#### WHAT IS EXPECTED:
Could you repeat all of the entries exactly, leaving out any pictures?
(DATA)
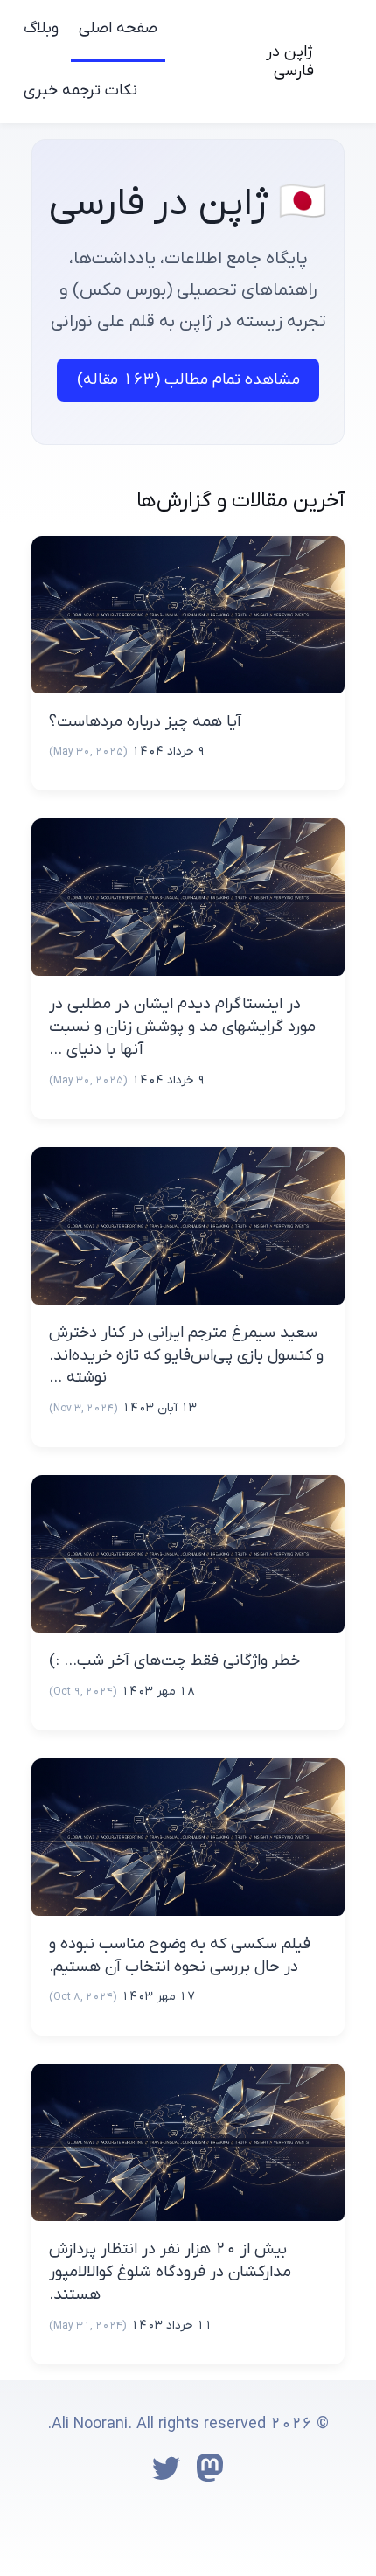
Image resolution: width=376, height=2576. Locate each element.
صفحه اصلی (118, 28)
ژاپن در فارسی (290, 61)
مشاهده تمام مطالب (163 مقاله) (188, 380)
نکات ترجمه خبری (80, 90)
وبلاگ (41, 28)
(End DATA)
#### FINISHED EXERCISE:
Image resolution: width=376, height=2576. Locate each element.
صفحه اصلی (118, 28)
ژاپن در فارسی (290, 61)
مشاهده تمام مطالب (163 مقاله) (188, 380)
نکات ترجمه خبری (80, 90)
وبلاگ (41, 28)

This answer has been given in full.